Our free cash flow guidance is also after making $18 million of discretionary investments in a number of our projects that will produce strong cash returns beginning this year. We consider these investments to be a highly attractive use of our cash flow. Going forward we expect to analyze and compare the returns from all possible uses of our free cash flow and make decisions about investments, additional debt reduction, and dividends within that framework.

At this time let me turn it over to Ned.

Edward C. Hall, III

2013 was another year of strong operational performance. As you can see from Slide Seven, our availability factor of 95% was roughly level with the prior year. Our operational excellence across the portfolio offset the impact of the late start up at Peidmont. With the exception of Peidmont, all of our businesses met the requirements under their PPAs and earned their expected capacity payments in both the fourth quarter and for the full year and we have achieved these results while sustaining our commitment to an environmentally responsible and injury free workplace.

Generation volumes increased 43% for the year. The increases were driven primarily by the additional of our new businesses specifically, Canadian Hills and Meadow Creek in December 2012 and Piedmont which came online in April of 2013. For the year the operating performance of our wind businesses was favorable to budget primarily due to higher availability in wind flow in Canadian Hills and Goshen offset by lower wind at Meadow Creek.

Water levels for all of our hydro businesses were below normal in 2013 and we completed a major outage at Mamquam. The thermal businesses generally performed better than expected contributing the bulk of the company’s positive variance on both cash and EBITDA in 2013. At our Ontario businesses, waste heat levels were higher than expected and gas transportation costs lower than expected. In addition Manchief and Frederickson operated at higher capacity factors than expected.

As discussed on previous calls, our Piedmont business underperformed due to delays in achieving commercial operation. We continue to take steps to improve the operating performance. The delays in startup at the beginning of the year affected our ability to purchase fuel. We have had to source fuel from a wider range of suppliers than originally envisioned and at higher costs but are continuing our efforts to develop reliable sources of lower cost fuel. We’re also working on improving the efficiency of the plant focusing on optimizing the [boiler]. We reached agreement to assume responsibility for operation and maintenance of the plant which we expect should have a positive impact on the operating results.

Turning to Slide Eight, next I’d like to provide an update on our optimization initiatives. These are projects that we’ve identified to increase the cash flows from our existing assets and enhance the value of these businesses. On the third quarter call I indicated that we planned to invest approximately $20 million during 2013 and ’14 that would result in incremental EBITDA in 2015 of at least $6 million. The most significant of these investments is the Nipigon steam generator upgrade which is a total cost of approximately $11 million of which about $8 million is expected to be incurred this year. The project is on track with regard to budget and timing with a fall outage scheduled to complete the work.
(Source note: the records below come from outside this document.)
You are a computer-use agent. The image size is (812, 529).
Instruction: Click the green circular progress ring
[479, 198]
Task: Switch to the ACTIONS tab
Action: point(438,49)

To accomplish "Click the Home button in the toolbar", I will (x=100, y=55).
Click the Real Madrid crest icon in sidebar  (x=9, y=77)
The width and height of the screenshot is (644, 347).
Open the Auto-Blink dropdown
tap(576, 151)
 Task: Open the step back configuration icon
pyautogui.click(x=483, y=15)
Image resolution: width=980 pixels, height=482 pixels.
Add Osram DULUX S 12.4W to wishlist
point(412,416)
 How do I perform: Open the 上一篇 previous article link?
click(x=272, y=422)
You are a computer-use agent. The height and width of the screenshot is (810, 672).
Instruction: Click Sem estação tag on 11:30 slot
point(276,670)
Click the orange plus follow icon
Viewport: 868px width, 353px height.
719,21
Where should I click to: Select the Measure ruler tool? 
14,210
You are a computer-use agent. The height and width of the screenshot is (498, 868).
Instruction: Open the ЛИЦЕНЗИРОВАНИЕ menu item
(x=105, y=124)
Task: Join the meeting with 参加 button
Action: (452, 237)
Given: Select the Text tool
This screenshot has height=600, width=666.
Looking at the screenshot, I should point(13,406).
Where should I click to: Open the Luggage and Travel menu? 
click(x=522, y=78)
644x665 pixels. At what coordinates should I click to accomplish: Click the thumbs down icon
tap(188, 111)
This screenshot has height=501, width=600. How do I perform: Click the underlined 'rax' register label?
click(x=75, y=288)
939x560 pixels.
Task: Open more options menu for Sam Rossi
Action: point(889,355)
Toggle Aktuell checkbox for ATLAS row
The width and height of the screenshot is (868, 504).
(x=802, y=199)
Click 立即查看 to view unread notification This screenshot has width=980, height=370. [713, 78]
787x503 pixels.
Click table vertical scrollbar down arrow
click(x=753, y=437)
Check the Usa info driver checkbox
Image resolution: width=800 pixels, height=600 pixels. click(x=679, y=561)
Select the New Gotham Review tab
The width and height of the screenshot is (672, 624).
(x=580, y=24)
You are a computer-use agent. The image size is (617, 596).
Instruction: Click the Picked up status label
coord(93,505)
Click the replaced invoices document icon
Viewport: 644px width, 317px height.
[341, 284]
Last year we completed repowering the Curtis Palmer unit four turbine and this year we are in the process of a similar repowering of the unit five turbine which again, is on track to be completed in the second quarter. Total cost for both units is approximately $5.6 million of which $1.6 million is expected to be spent this year. At our North Island business in California we accelerated into 2014 a major outage to increase the output of the plant in order to take advantage of an increase to the interconnection capacity recently approved by the California ISO. Once completed we can sell the additional output into the short run avoided cost market in California.

Since the third quarter conference call we have identified and expect to proceed with additional discretionary investments totaling $7 million including the $2.2 million investment to boost output at our Morris station. With this addition we now expect our optimization investments to total approximately $27 million with an expected project adjusted EBITDA run rate contribution of at least $8 million beginning in 2015. As Barry noted we expect to realize about half of that beginning in 2014 from projects already completed or those we expect to complete in the early part of this year.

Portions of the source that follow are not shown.